As first lady, she was perhaps best known as the determined environmentalist who wanted roadside billboards and junkyards replaced with trees and wildflowers. She raised hundreds of thousands of dollars to beautify Washington. The $320 million Highway Beautification Bill, passed in 1965, was known as "The Lady Bird Bill," and she made speeches and lobbied Congress to win its passage.
She was born Claudia Alta Taylor on Dec. 22, 1912, in the small East Texas town of Karnack. Her father was Thomas Jefferson Taylor, a wealthy rancher and merchant. Her mother was the former Minnie Lee Patillo of Alabama.

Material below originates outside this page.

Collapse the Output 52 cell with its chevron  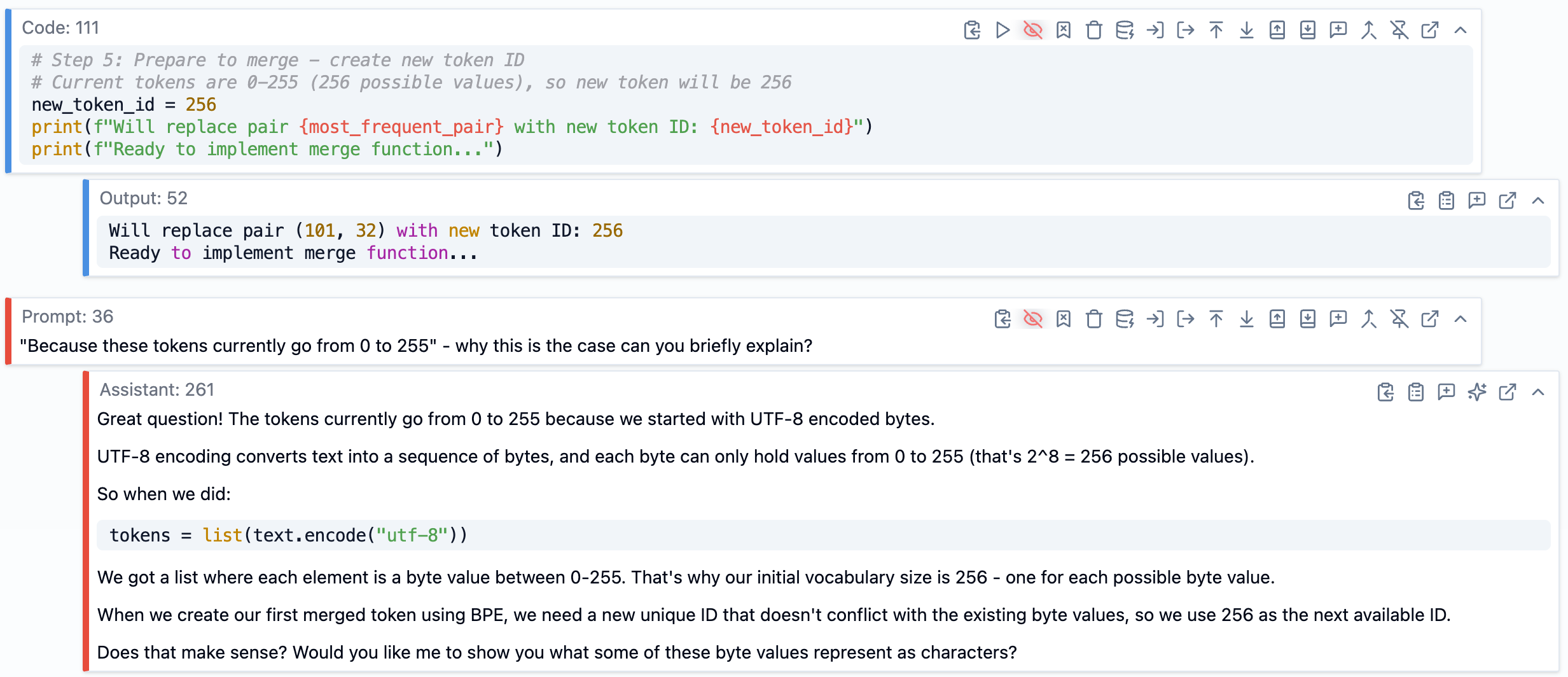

Lady Bird Johnson received her nickname in infancy from a caretaker nurse who said she was as "pretty as a lady bird." She disliked it, but said later, "I made my peace with it."
She graduated from Marshall High School at age 15 and prepared for college at St. Mary's Episcopal School for Girls in Dallas. At the University of Texas in Austin she studied journalism and took enough education courses to qualify as a public school teacher. She received a bachelor of arts degree in 1933 and a bachelor of journalism in 1934.
A few weeks later, through a friend in Austin, she met Lyndon Johnson, then secretary to U.S. Rep. Richard Kleberg, a Democrat from Texas. The day after their first date, Lyndon Johnson proposed. They were married within two months, on Nov. 17, 1934, in San Antonio.
Mrs. Johnson will lie in repose at the LBJ Library and Museum from 1:15 p.m. Friday until 11 a.m. Saturday. A private funeral service will be held Saturday afternoon and a ceremonial cortege will carry Mrs. Johnson to Stonewall for burial in the Johnson family cemetery.